TASKING GmbH is a provider of embedded-software development tools headquartered in Munich, Germany.

History 
Founded as a software consulting company in 1977, TASKING developed its first C compiler in 1986. In 1988, its first embedded toolset for the 8051 family of single-chip microcontrollers was launched. The company gained a presence in the U.S. market by merging with Boston System Office (BSO) in 1989 and shortly thereafter developed a second-generation compiler designed to support the C166 and DSP56K.

In 1998, TASKING partnered with Infineon Technologies to develop the first TriCore development software. Altium acquired TASKING in 2001 and they began working on its third-generation compiler technology, the Viper compiler. This compiler technology was designed to increase the speed and code efficiency for the TriCoreddevelopment toolset.

The C166 toolset was upgraded to the third-generation compiler technology in 2006, providing significant increase in speed optimization and code size. 2014 saw the introduction of both a compiler for the Renesas RH850 family and an Automotive Safety Support Program (Safety Kit) for ISO 26262 certification.

The TASKING TriCore toolset received a major update in 2015 and another update in 2017. These updates further increased speed and decreased code size, but the major focus of these updates was additional support for the Infineon AURIX and Infineon AURIX 2G multi-core processors.

• Material:
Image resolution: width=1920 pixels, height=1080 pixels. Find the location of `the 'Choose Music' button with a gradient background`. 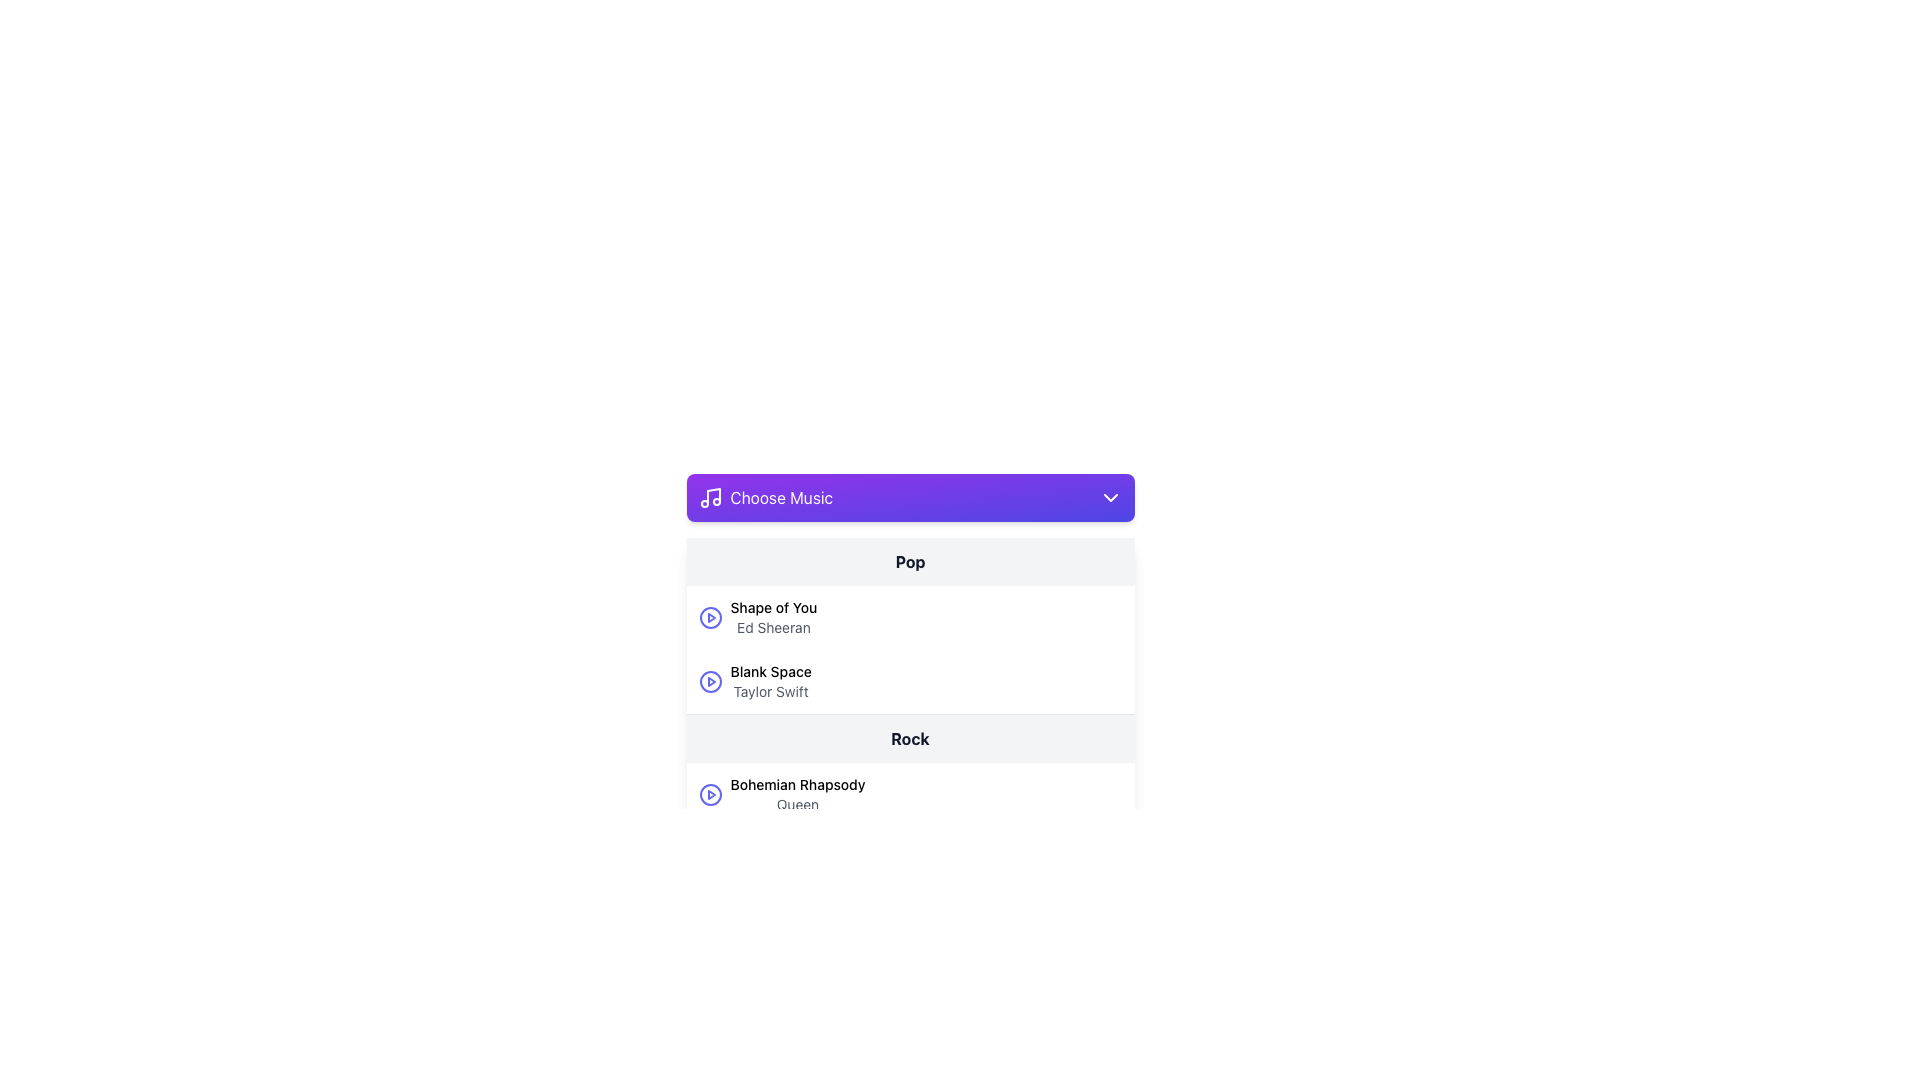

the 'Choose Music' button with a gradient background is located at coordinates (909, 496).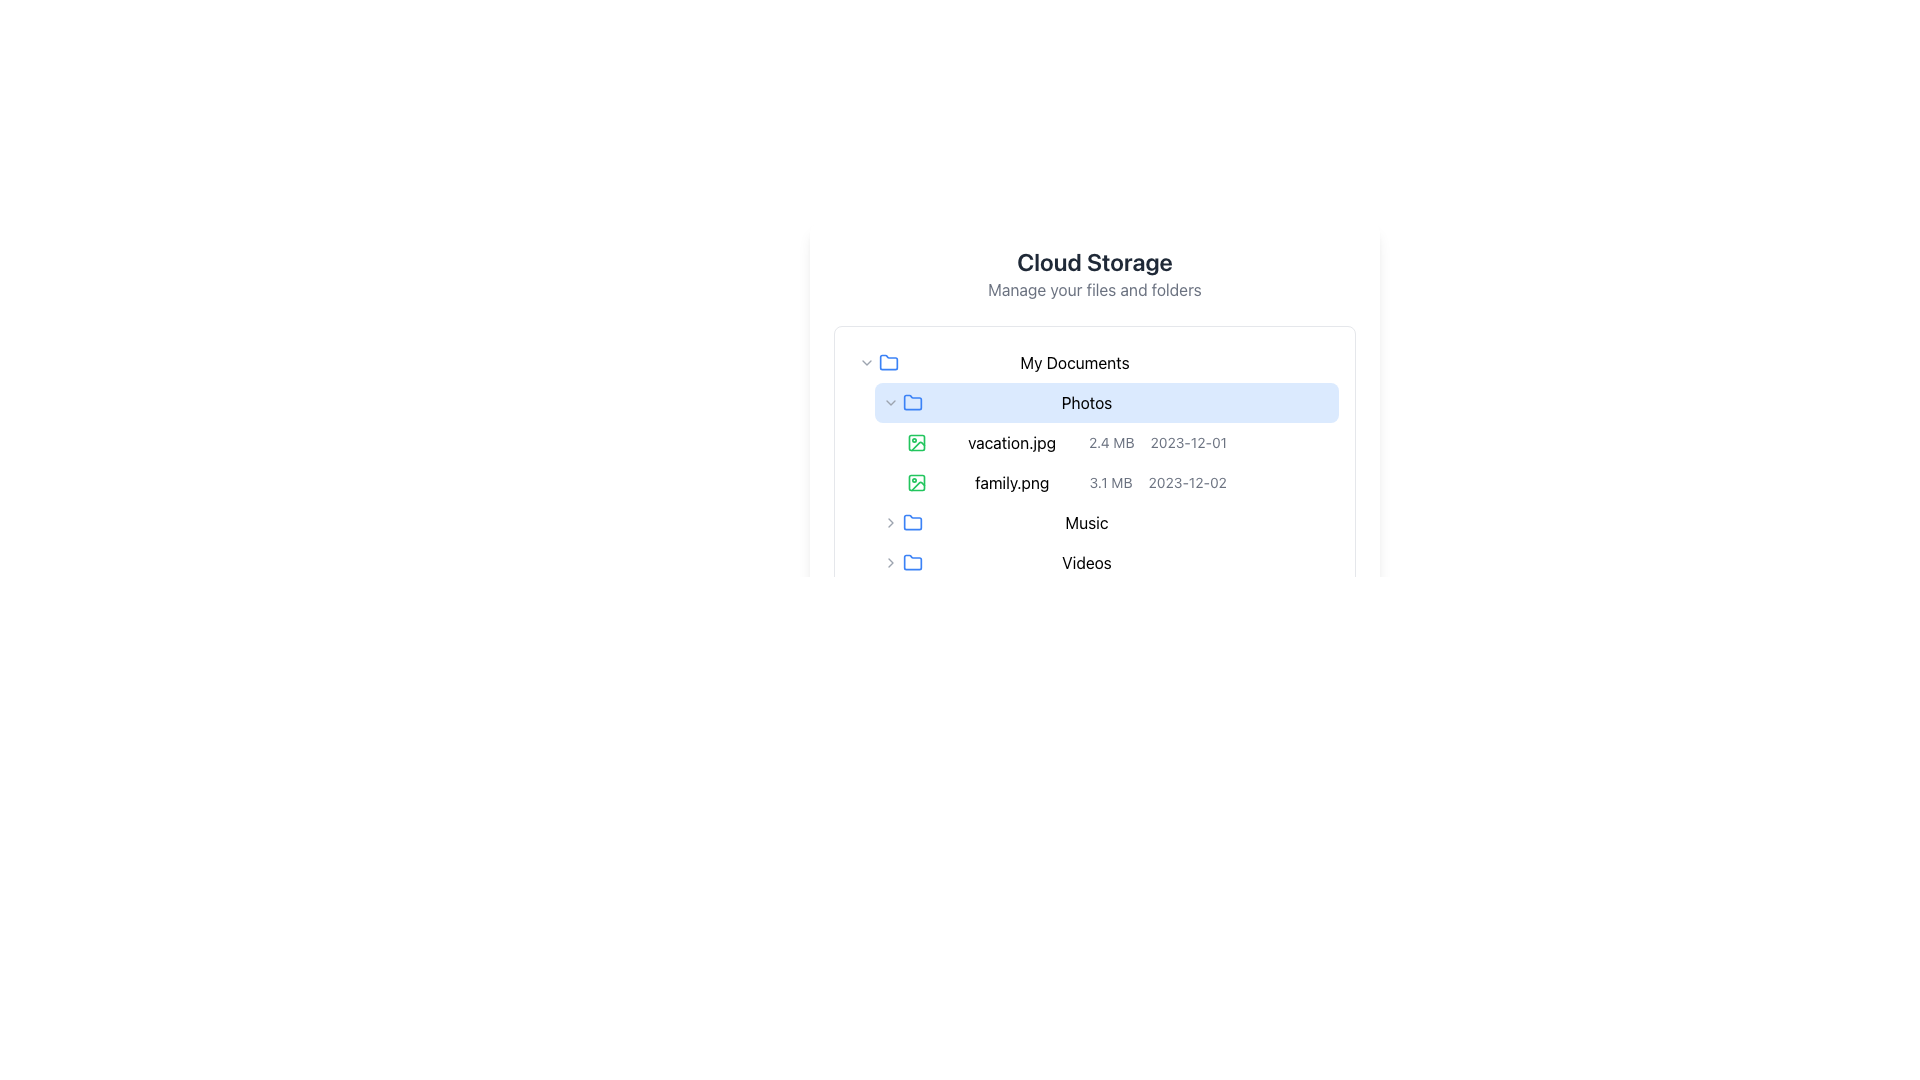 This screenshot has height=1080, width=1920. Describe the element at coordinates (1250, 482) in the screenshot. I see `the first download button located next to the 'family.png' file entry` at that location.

• Complete the following:
1: In the text about TASKING, copy the passage that opens with the words containing "In 1998, TASKING" and closes with "ISO 26262 certification.".
2: According to the text about TASKING, in what year did Altium acquire the company?

• Exercise responses:
1:
In 1998, TASKING partnered with Infineon Technologies to develop the first TriCore development software. Altium acquired TASKING in 2001 and they began working on its third-generation compiler technology, the Viper compiler. This compiler technology was designed to increase the speed and code efficiency for the TriCoreddevelopment toolset.

The C166 toolset was upgraded to the third-generation compiler technology in 2006, providing significant increase in speed optimization and code size. 2014 saw the introduction of both a compiler for the Renesas RH850 family and an Automotive Safety Support Program (Safety Kit) for ISO 26262 certification.

2: 2001